Saved entries:

○ ○ ○ ○ ○ ○ ○

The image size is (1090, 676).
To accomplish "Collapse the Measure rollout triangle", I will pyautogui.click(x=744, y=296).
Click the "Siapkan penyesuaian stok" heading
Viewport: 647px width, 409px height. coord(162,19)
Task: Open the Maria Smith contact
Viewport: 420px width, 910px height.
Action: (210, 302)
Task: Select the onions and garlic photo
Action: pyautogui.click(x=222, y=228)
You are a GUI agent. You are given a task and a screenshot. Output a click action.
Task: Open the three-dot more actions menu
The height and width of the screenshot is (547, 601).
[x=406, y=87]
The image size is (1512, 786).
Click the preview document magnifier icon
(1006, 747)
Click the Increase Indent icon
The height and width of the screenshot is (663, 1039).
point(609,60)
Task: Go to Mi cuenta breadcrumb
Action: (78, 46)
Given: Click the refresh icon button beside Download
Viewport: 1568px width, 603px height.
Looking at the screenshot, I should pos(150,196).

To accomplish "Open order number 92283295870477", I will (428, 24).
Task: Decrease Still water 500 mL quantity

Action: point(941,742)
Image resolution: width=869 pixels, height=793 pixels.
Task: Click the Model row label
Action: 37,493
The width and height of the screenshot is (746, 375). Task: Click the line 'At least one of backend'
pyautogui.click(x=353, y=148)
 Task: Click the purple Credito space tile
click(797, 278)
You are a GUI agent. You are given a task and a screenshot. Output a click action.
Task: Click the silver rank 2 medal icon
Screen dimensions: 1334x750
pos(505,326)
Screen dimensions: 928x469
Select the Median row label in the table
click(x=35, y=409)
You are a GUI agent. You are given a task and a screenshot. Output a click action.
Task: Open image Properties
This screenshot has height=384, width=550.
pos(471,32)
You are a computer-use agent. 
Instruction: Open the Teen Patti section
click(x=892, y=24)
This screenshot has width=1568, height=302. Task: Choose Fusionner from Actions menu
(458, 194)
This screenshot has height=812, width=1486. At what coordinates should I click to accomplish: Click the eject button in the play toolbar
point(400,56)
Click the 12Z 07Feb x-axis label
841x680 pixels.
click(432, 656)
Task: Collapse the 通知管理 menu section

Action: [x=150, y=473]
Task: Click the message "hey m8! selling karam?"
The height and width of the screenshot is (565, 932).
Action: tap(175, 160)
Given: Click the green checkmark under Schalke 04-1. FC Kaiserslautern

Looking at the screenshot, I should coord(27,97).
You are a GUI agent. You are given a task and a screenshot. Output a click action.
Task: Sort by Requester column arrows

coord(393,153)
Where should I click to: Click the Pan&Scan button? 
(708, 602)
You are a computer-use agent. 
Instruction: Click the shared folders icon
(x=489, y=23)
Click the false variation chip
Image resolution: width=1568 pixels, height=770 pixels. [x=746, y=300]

○ ○ ○ ○ ○ ○ ○

Could you rename "Requester" to "Assignee" in the lines that begin at the one containing "Task: Collapse the 通知管理 menu section" and run through the end of the records, then give those lines again with nothing else changed?

Task: Collapse the 通知管理 menu section

Action: [x=150, y=473]
Task: Click the message "hey m8! selling karam?"
The height and width of the screenshot is (565, 932).
Action: tap(175, 160)
Given: Click the green checkmark under Schalke 04-1. FC Kaiserslautern

Looking at the screenshot, I should coord(27,97).
You are a GUI agent. You are given a task and a screenshot. Output a click action.
Task: Sort by Assignee column arrows

coord(393,153)
Where should I click to: Click the Pan&Scan button? 
(708, 602)
You are a computer-use agent. 
Instruction: Click the shared folders icon
(x=489, y=23)
Click the false variation chip
Image resolution: width=1568 pixels, height=770 pixels. [x=746, y=300]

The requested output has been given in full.